I have the equation $$\alpha_n x_n = 1-p + p \alpha_n x_{n-1},$$ with $$\alpha_n, x_n,p \in (0,1)$$ for all $$n\geq0$$.

I would like to express $$x_n$$ as a function of $$(\alpha_n)$$ and $$p$$ for every $$n$$. I know a formula when $$(\alpha_n)$$ is constant but not in general.

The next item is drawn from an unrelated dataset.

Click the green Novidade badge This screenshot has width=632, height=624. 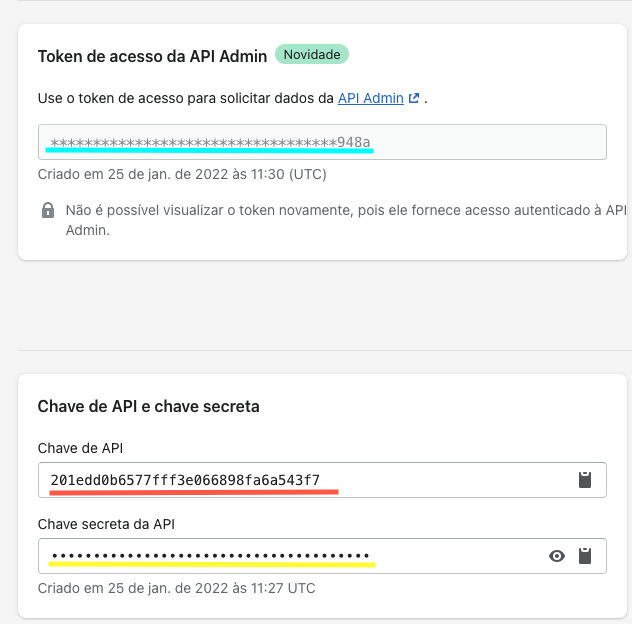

• $x_n = (1 - p) / \alpha_n + p x_{n-1}$. Then you should be able to find the general solution via iteration. – user295959 Jan 24 at 16:03

You can observe that

$$x_n=px_{n-1}+\frac{1-p}{\alpha_n}$$

so you can deduce the following formula

$$x_n=p^n x_0+(1-p)\sum_{k=1}^n\frac{p^{n-k}}{\alpha_k}$$

The case $$n=1$$ is trivially true so you can hypothesize that it is true for $$n$$ and you can prove that it is true also for $$n+1$$.

$$x_{n+1}= px_{n}+\frac{1-p}{\alpha_{n+1}}=$$

$$= p^{n+1} x_0+(1-p)\sum_{k=1}^n\frac{p^{(n+1)-k}}{\alpha_k} +\frac{1-p}{\alpha_{n+1}} =$$

$$= p^{n+1} x_0+(1-p)\sum_{k=1}^{n+1}\frac{p^{(n+1)-k}}{\alpha_k}$$